1.  Mentoring.  Youth ministry is a prime opportunity for solid mentoring and leadership development.  Even the best youth ministers know that they aren’t going to be around forever; the smartest ones will realize this before it’s too late.  A strong leader should be able to identify and perhaps even groom one or two people to take his spot…without feeling threatened.  Leadership always needs to be evolving….otherwise our ministry isn’t growing.

2.  Create a Job Description and Procedures.  You might be turned off by reading this one thinking that it’s way too much work.  Realize that I’m not talking about lengthy, complicated, air-tight dissertations here.  But I am talking about concise, pointed documents that will bring consistency and transparency to the ministry.  Thus, I encourage you to spend some time creating some of these documents.  The last thing you want to happen is for someone to leave and to take all of the “trade secrets” with her.
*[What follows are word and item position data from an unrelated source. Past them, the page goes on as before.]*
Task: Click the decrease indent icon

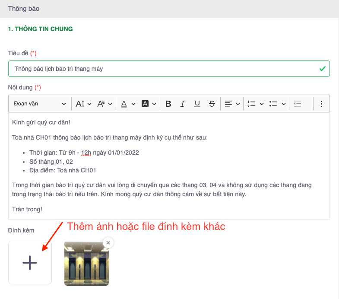Action: [297, 104]
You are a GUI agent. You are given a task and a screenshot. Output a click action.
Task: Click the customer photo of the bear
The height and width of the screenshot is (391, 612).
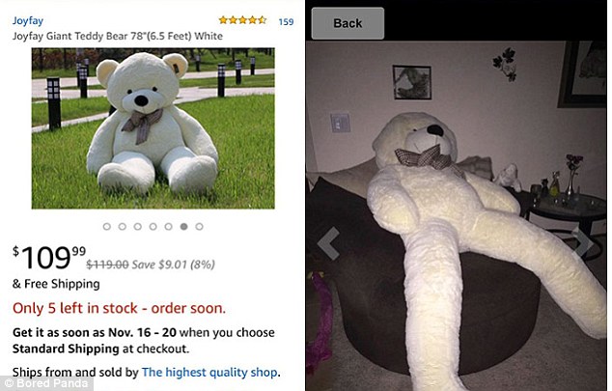pyautogui.click(x=457, y=216)
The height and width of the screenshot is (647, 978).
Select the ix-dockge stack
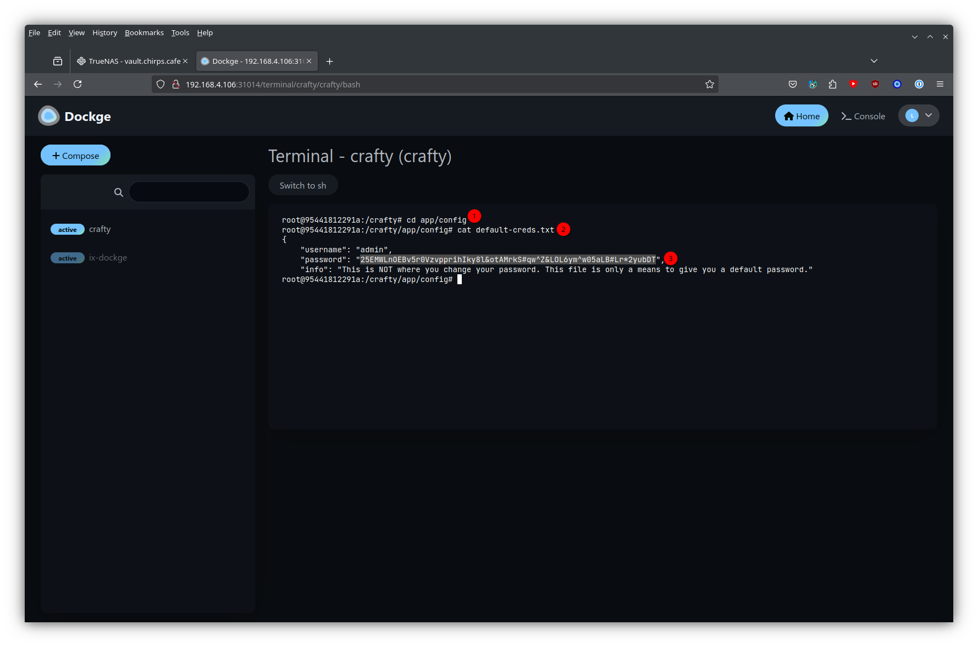(108, 258)
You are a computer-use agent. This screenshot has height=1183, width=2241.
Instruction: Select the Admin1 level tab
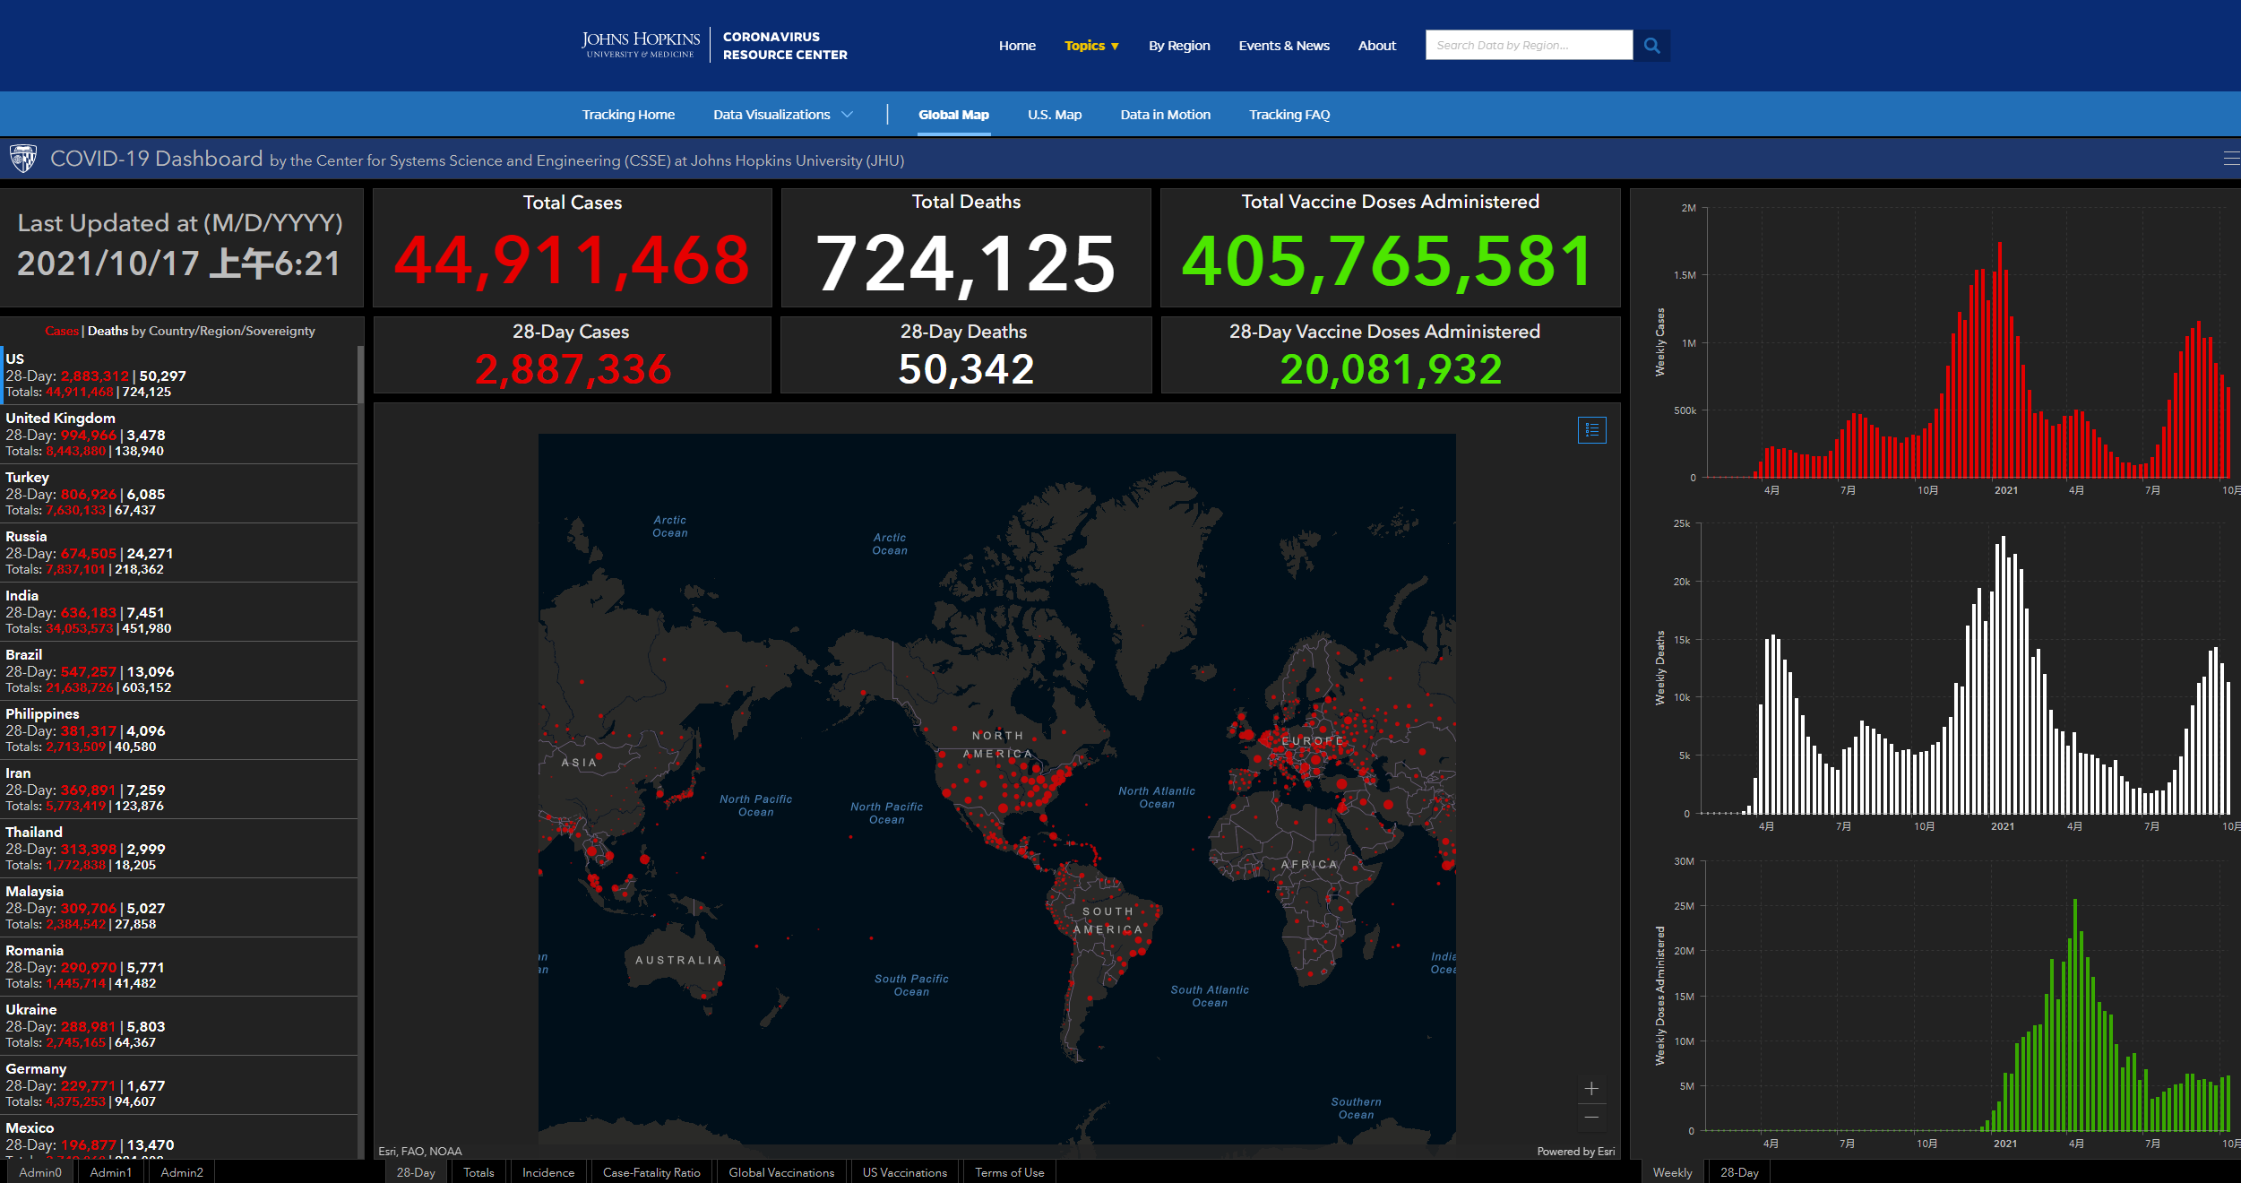click(110, 1172)
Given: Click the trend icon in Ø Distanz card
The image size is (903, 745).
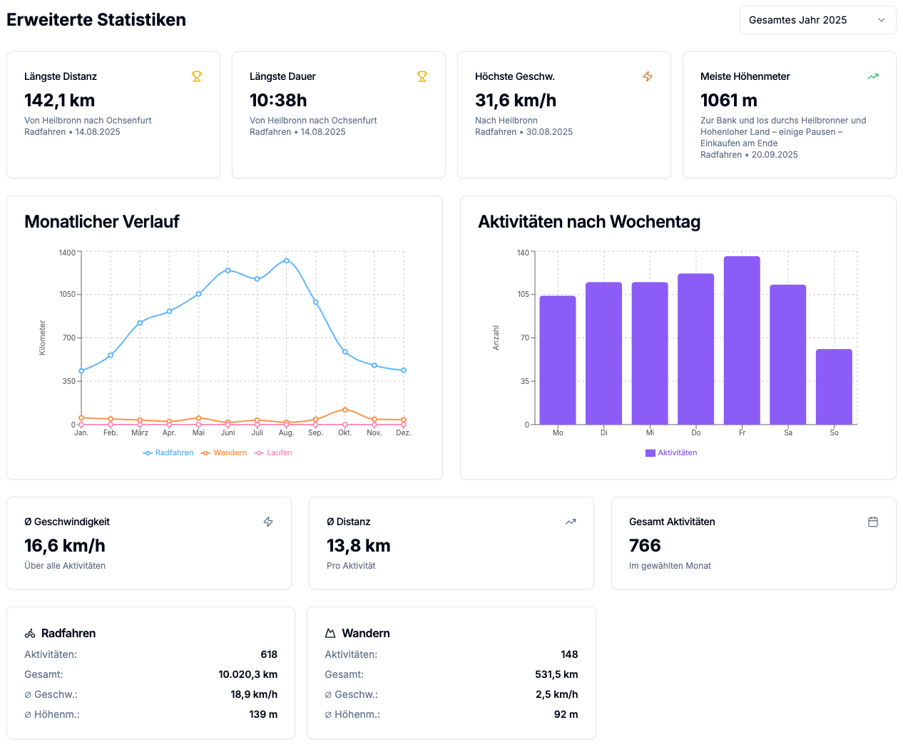Looking at the screenshot, I should pos(571,522).
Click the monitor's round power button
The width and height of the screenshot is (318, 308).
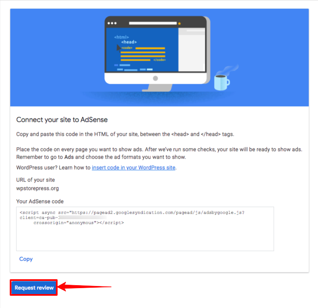pyautogui.click(x=155, y=78)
3.  Know what you are doing and why.  If we are truly doing our job as youth ministers of leading young people to an encounter with Jesus Christ, then it shouldn’t matter just who on the team is doing it.  Ideally, young people will relate youth ministry to a multitude of people rather than to just one person.  Youth ministry is more than one pastor, one priest, or one youth minister.  We’ll know we’re doing it right when a prominent leader leaves yet the young people stay.

I pray that all of our youth ministries are designed so young people relate their leaders to youth ministry, and not the other way around.  That way, when it’s indeed someone’s time to move on, young people will be able to see that it’s a natural part of growth and evolution.

Then it won’t be so hard to say goodbye.